Optimizations and Improvements
To compute the correct CDF values execute the following commands:
round(float(cdf(0.004, 1)), 2)
0.95
cdf(0.004, 1).limit_denominator(100)
Fraction(94, 99)
round(float(cdf(10.83, 1)), 3)
0.001
cdf(10.83, 1).limit_denominator(1000)
Fraction(1, 1000)
round(float(cdf(3.94, 10)), 2)
0.95
cdf(3.94, 10).limit_denominator(100)
Fraction(19, 20)
round(float(cdf(29.59, 10)), 3)
0.001
cdf(29.59, 10).limit_denominator(10000)
Fraction(8, 8005)
Given X^2 and a number of degrees of freedom, our CDF function produces the same
results as a widely used table of values.

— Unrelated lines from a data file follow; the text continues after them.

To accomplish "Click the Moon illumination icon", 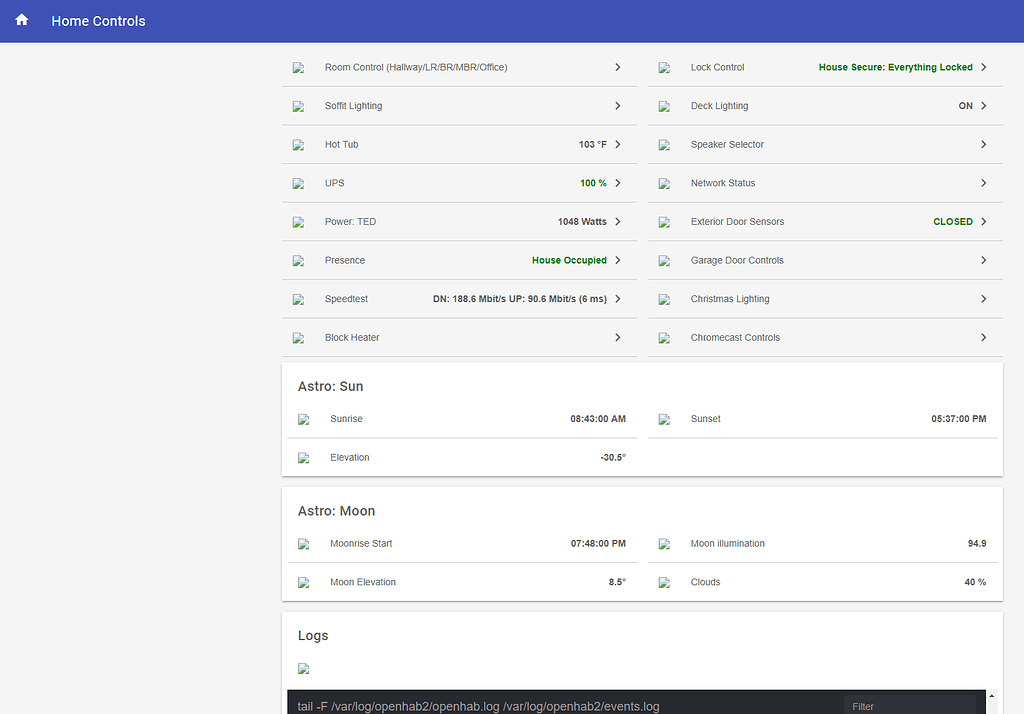I will [x=665, y=543].
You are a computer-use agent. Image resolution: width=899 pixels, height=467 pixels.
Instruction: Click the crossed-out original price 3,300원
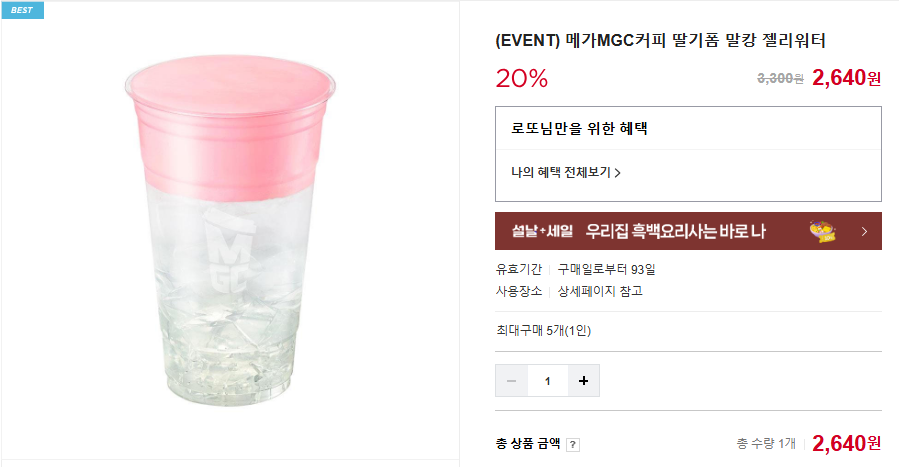780,78
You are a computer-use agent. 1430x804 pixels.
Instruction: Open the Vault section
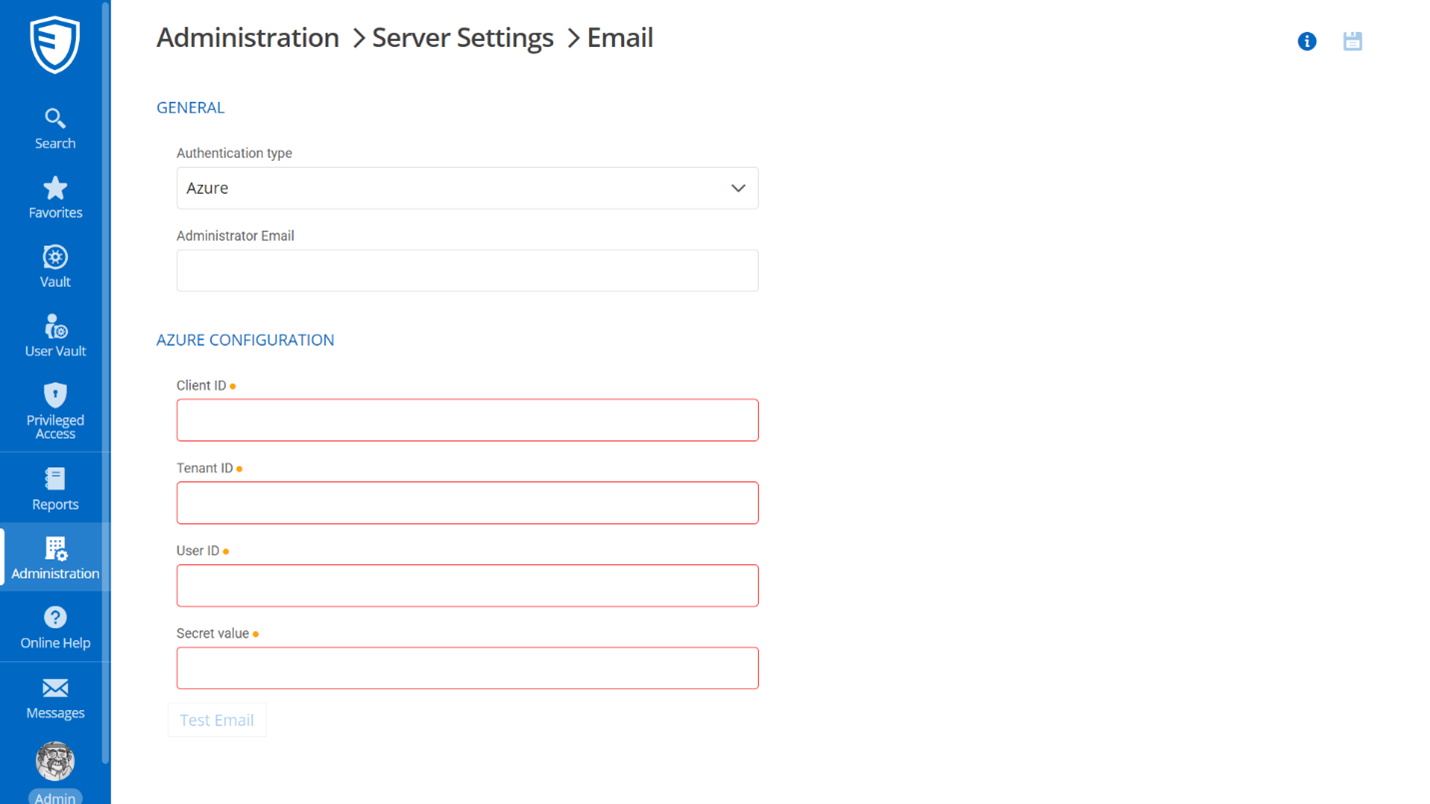pos(55,265)
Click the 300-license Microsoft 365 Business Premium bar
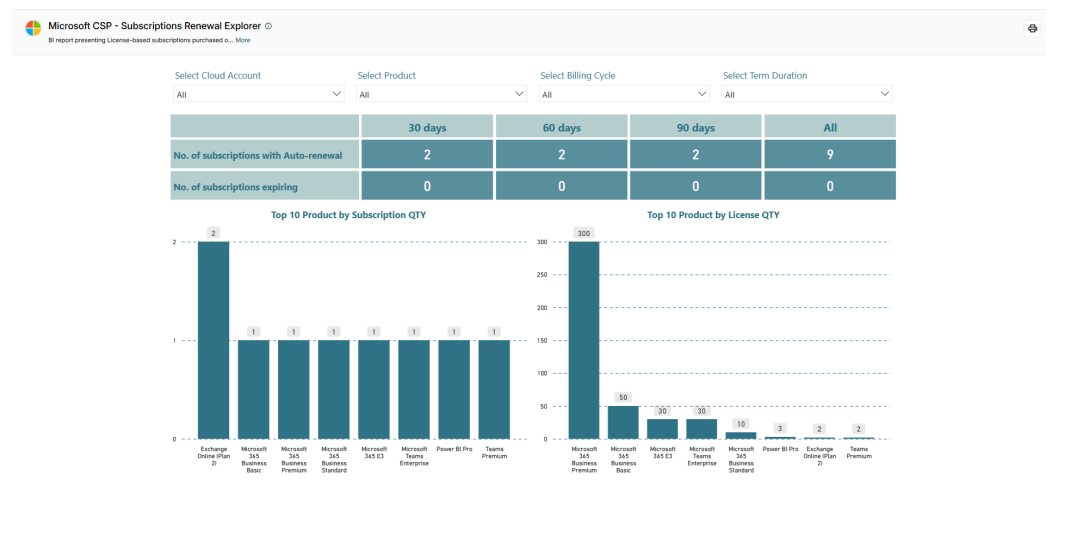This screenshot has height=553, width=1080. (584, 340)
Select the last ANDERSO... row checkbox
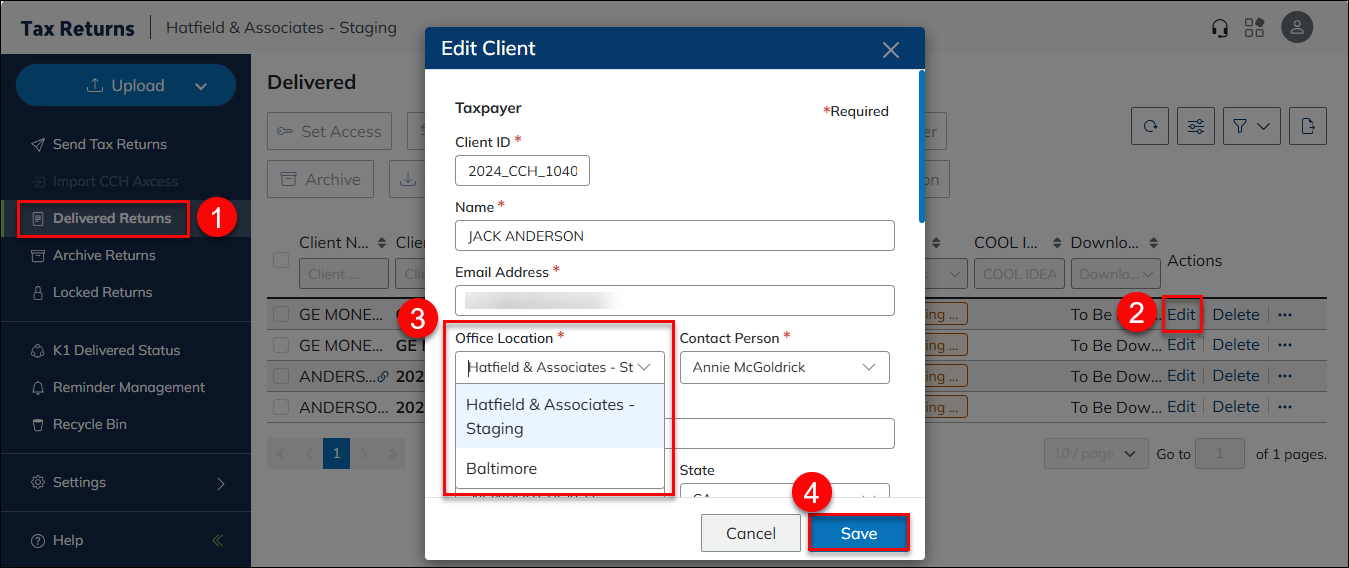Screen dimensions: 1349x568 point(281,407)
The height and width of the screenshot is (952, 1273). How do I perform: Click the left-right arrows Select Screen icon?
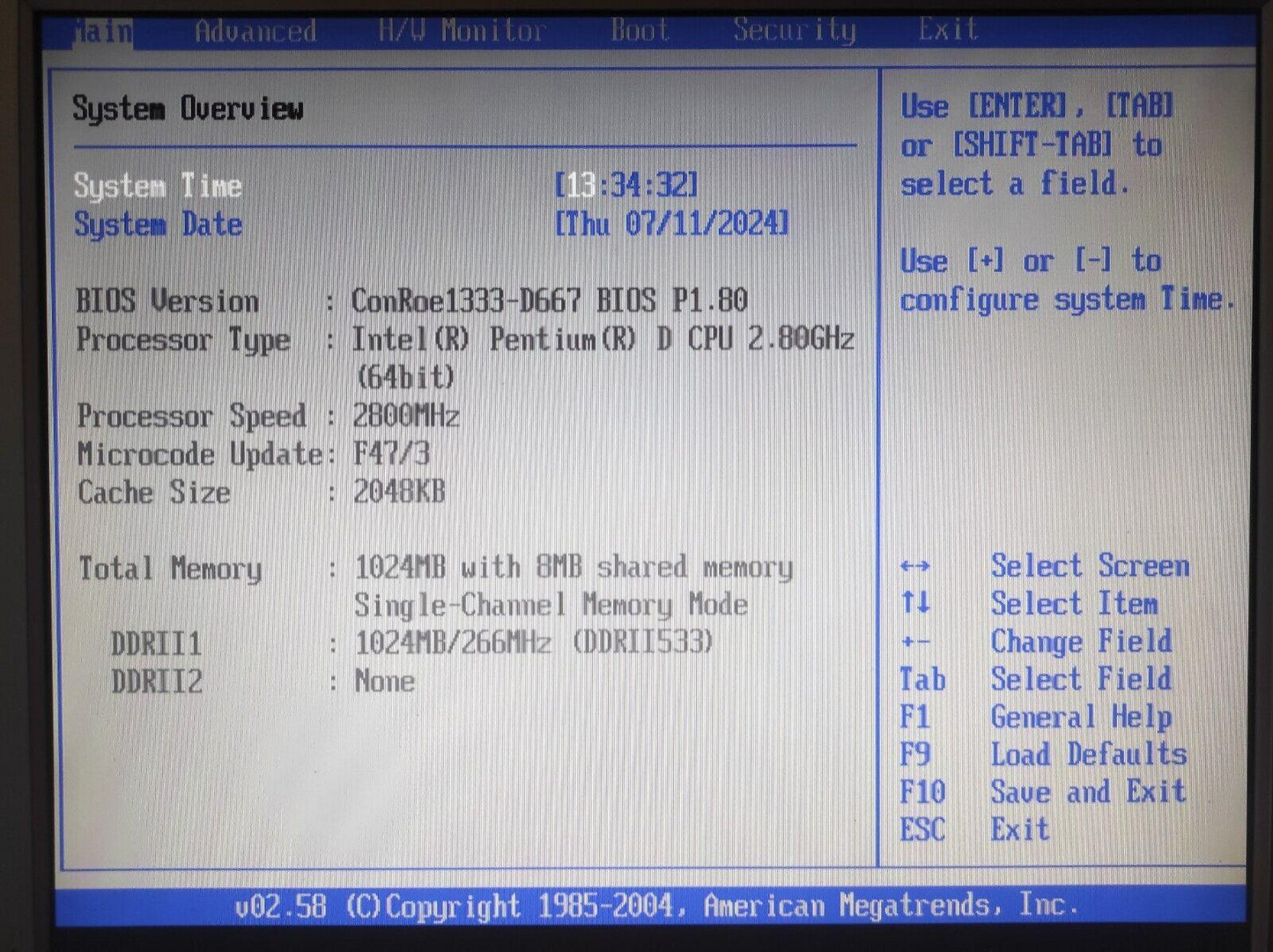click(x=915, y=566)

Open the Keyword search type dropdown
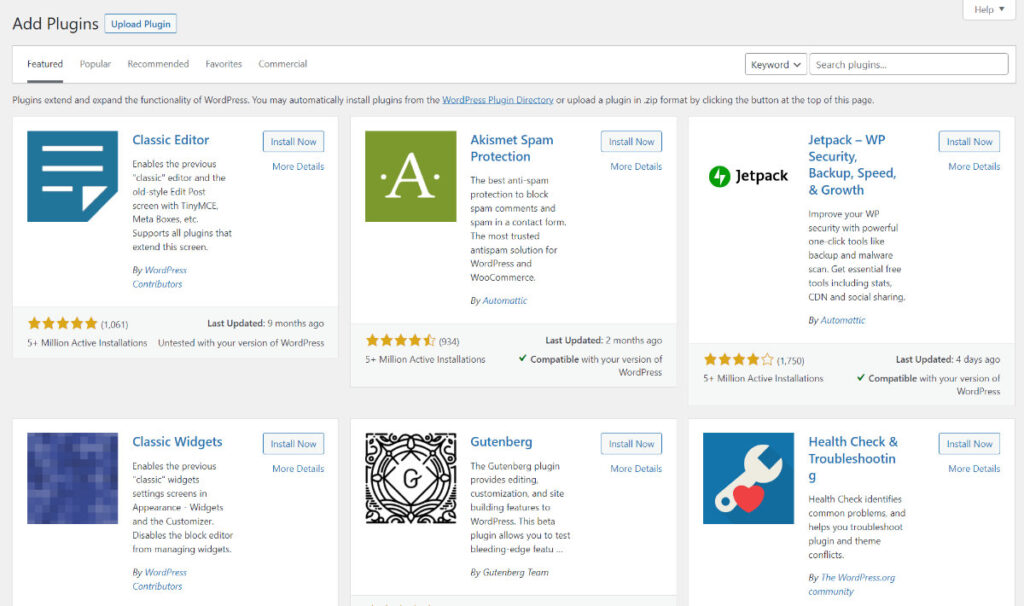(776, 65)
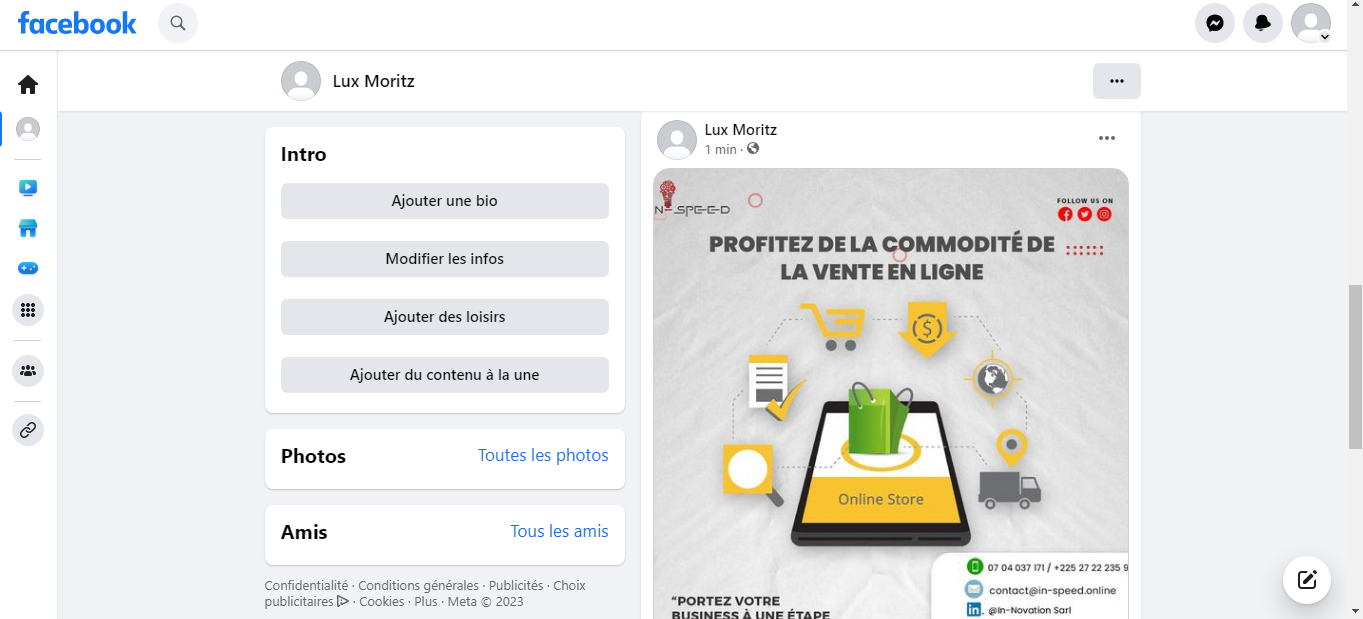Click the page vertical scrollbar
The width and height of the screenshot is (1363, 619).
tap(1355, 340)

Here's an entire row from a X^2 table, computed with a simple generator expression:
chi2= [0.004, 0.02, 0.06, 0.15, 0.46, 1.07, 1.64, 2.71, 3.84,
6.64, 10.83]
act= [round(float(x), 3) for x in map(cdf, chi2, [1]*len(chi2))]
act
[0.95, 0.888, 0.806, 0.699, 0.498, 0.301, 0.2, 0.1, 0.05, 0.01,
0.001]
The expected values are as follows:
[0.95, 0.90, 0.80, 0.70, 0.50, 0.30, 0.20, 0.10, 0.05, 0.01, 0.001]
We have some tiny discrepancies in the third decimal place.
What we can do with this is get a probability from a X^2 value. From our example
shown previously, the 0.05 probability for six degrees of freedom has a X^2 value
12.5916
round(float(cdf(12.5916, 6)), 2)
0.05